The second event occurred roughly a hundred years later when a hallow known as Eldaryn the Unblemished wished to create a place where a traveler could still sense the spirits of Immortals on Aradea. He called for his disciples, and together they traveled to Borrea, which, at the time, was still under the firm rule of Galandria. Emperor Mephistes was a deeply religious man, and utterly delighted by this development. Granting a beautiful lot of land in the verdant Valaghor, he welcomed the capital of the church with open arms. In time, the small chapel, finished in 829AT, named Astaroth, would grow out to be one of the greatest wonders of the world.
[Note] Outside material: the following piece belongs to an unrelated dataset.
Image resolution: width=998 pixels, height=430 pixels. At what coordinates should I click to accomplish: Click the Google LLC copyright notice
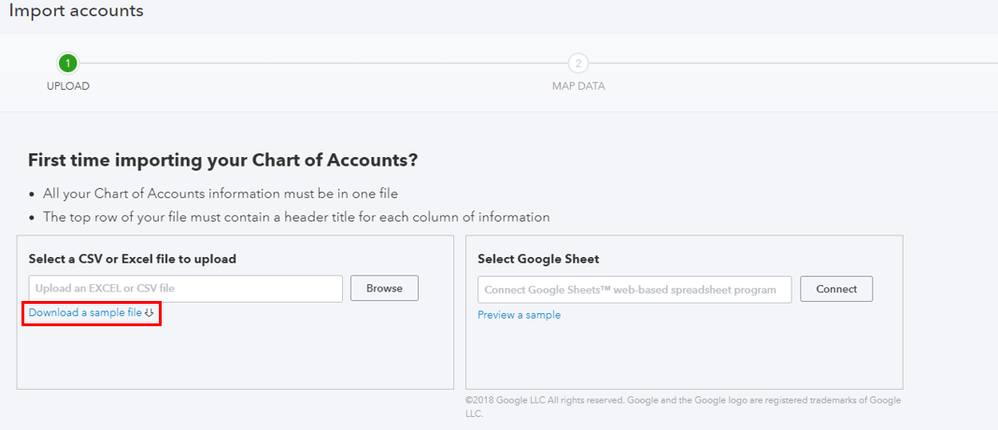coord(682,406)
In 844AT, King Malargand Uster of Telendras, having glanced at the lush forests of Nolgor ever since he took the throne, attacked the peaceful Elvars, quickly conquering large parts of the kingdom. Speaker Theniel Frondir organized the defense of Nolgor, but his poorly trained and equipped men could not stand against the spearmen of the Medlams. As a last resort, Theniel sent a convoy with an ambassador to Riverend of Dalgard, asking for assistance. King Lougar Dain received the message and decided to honor the ancient alliance stemming from the First Age, hoping to secure a better trade agreement and generally closer relation with their forest kingdom neighbor. A new type of an army marched into war that day, reinforced with archers and armored knights on horseback. Once they reached the River Alberran, where the forces of Telendras were camped, laying siege on the city of Surunost, the battle was cruel, bloody and short. Within couple of days the army of Telendras had been annihilated, and King Malargand captured. The kingdom of Telendras paid a generous ransom for their king, and Speaker Theniel and King Lougar began a friendship that carried through their lifetimes. Dalgard and Nolgor have been close allies even since, and with King Lougar's help, Theniel began to develop his army, fitting it to take better advantage of their forest terrain. In time, the army of Nolgor was one of the most mobile and invisible forces in the entire world.

In 937AT, the Hurons of Windari rebelled against their king, Brodalf Blackcrow of Haldur, winning their freedom and detaching the kingdom of Windari from the hands of their lords in the west. The occasion was rather strange as Windari is equally ruled by Hurons and Darfins, but somehow King Deiran Oakley managed to persuade Thane Angwar Ironhand to join him, and together they fought against the armies of Haldur. Rich in minerals, wood and fur animals, Rodalf did not want to give the land up for free. The war raged for a full decade before Rodalf's son and successor, King Thelden Blackcrow granted them independence. Windari, the land of two kings, had a very strong connection to the Darfin kingdom of Othrond in the west, but also, because of their unique leadership structure, they were close allies with Magoria to the east. This made it possible for them to partake and benefit greatly from the trade of shining kingdoms, an era that began only a hundred years later.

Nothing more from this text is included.